The Closing Window
Building the bomb pulse visualization made something visible that reading about it hadn't. While implementing it, I had to plot the atmospheric C-14 curve all the way from 1940 to 2026, and the right end of the curve sat almost exactly at zero — the pre-bomb baseline. The signal has nearly returned to where it started. After 2017, the curve dips slightly negative: fossil fuel combustion is now releasing carbon with no C-14 at all, diluting the atmospheric ratio below its historical level. The Suess effect, after the physicist who named it in 1955.

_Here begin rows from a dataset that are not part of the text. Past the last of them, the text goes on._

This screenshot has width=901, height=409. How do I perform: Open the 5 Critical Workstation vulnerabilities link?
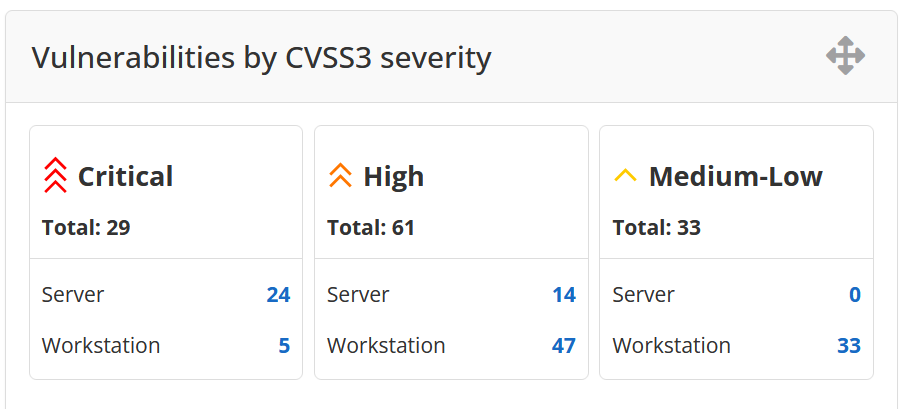[284, 346]
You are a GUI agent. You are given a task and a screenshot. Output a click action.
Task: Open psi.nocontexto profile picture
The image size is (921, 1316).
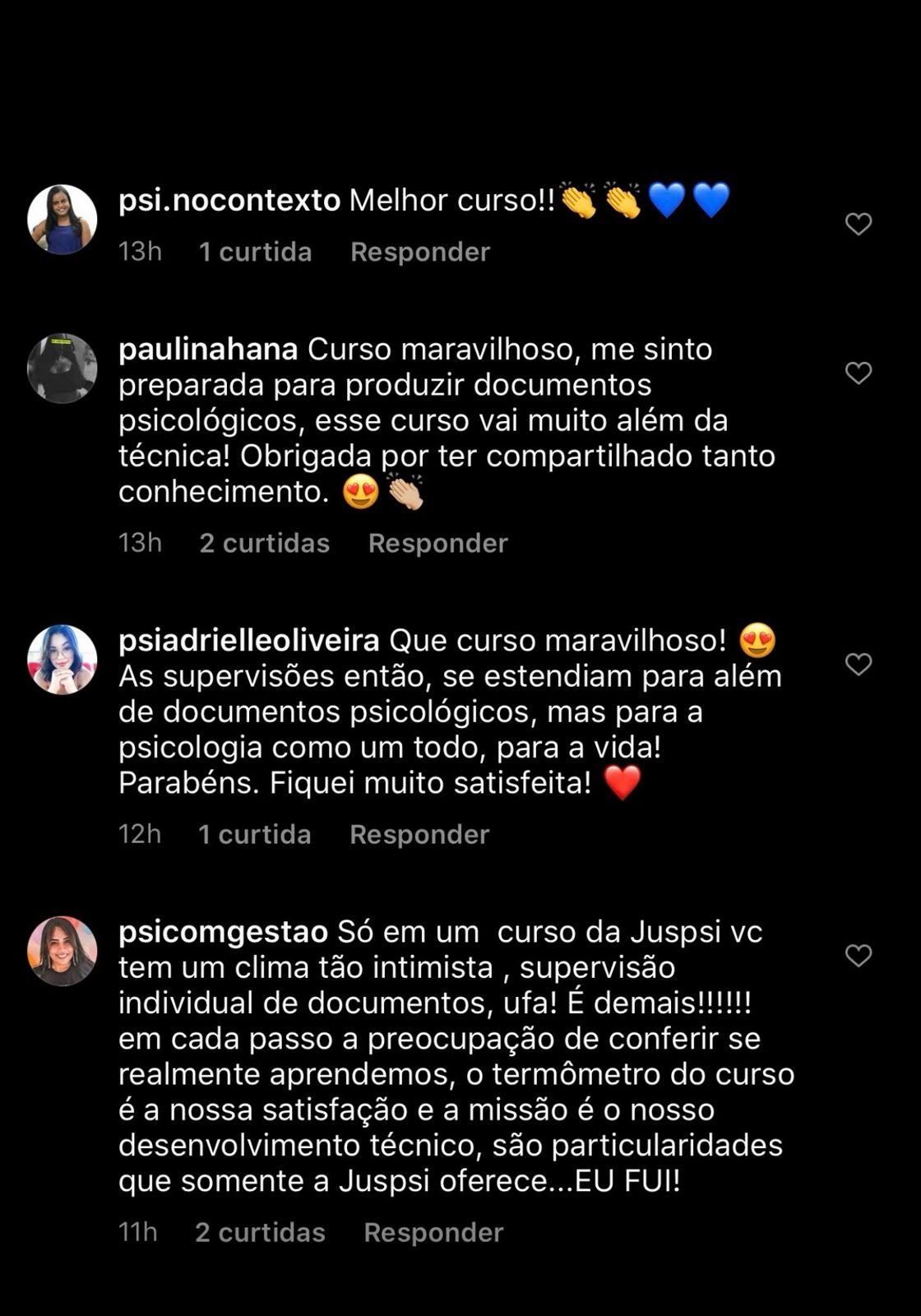(62, 220)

What this means practically: the bomb pulse method is closing. The test ban treaty was signed in 1963. The signal peaked and then started washing out — into the oceans, into the biosphere, back toward equilibrium. Tissues that turn over in years or decades are already near-baseline. The gut lining replaced itself thousands of times since 1963 and carries no trace of it. Red blood cells, the liver — same. The signal only persists in slow tissues: fat cells (which Spalding and Frisén used to establish the turnover rate, in 2008), heart muscle, and neurons. And even fat cells are marginal now: cells born today incorporate nearly nothing from the pulse, so the average is approaching zero.
For someone born in 2020, there's essentially no bomb pulse to read anywhere in the body. A researcher trying to date their cells in 2060 will find the method inert. The window opened with the first atmospheric tests in the late 1940s, peaked in 1963, and will close — for practical biological purposes — sometime in the next few decades. The specific historical accident that made cell dating possible was also self-limiting. It lit up a clock and let that clock count down.
There's a secondary thing the visualization surfaced: the two-limb ambiguity. The C-14 curve isn't monotone. It rises steeply from the late 1950s to 1963, then falls. A tissue reading of 200‰ corresponds to two possible dates — roughly 1965 on the way down from the peak, or roughly 1980 further along the descent. The instrument doesn't distinguish them. In practice, researchers resolve this using the subject's age: a 40-year-old in 2026 was born in 1986, so cells reading 200‰ must be from the descending limb, not the ascending one. The method requires external knowledge about the subject to be interpreted.
This is a general structure worth noting. The measurement is not self-interpreting. The C-14 ratio in a cell encodes when the cell was born, but reading that encoding requires knowing something about the cell's history that isn't in the cell itself. The isotope records the ambient atmosphere at the time of division; the curve tells you which date that ratio corresponds to; but the curve has two answers, and you need the person's age to select one. The bomb pulse is a shared external clock, but using it requires an internal reference you already have.
There's a version of this where it collapses into neat recursion — "the answer requires what the question was trying to find" — but it doesn't actually collapse that way. You know the person's age from their birth certificate, from interviewing them, from other biological markers. The bomb pulse fills in one thing (cell birth date) by using another thing (person birth date) that was established differently. What you can't do is date both the person and their cells simultaneously with the same instrument. The clock is readable, but not from inside the system it's measuring.